Begin

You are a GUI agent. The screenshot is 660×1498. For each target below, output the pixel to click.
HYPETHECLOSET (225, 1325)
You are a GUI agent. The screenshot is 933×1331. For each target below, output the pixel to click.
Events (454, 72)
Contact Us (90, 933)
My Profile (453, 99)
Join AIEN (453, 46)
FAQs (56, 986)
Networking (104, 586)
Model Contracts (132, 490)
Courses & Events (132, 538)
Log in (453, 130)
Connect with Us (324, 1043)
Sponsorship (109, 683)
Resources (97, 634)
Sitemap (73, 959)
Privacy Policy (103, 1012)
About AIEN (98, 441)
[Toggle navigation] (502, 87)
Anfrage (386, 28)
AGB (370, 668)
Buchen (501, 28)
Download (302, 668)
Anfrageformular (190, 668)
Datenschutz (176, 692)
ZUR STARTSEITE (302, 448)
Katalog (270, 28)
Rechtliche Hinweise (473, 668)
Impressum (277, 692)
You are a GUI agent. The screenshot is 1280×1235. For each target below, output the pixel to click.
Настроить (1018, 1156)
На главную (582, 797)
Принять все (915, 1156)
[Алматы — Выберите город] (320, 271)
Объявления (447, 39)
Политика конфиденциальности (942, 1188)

End

■ AIM OF THE EXERCISE
How many of the lines above contain the word "each"? Reply with the number only.

■ EXERCISE SOLUTION
3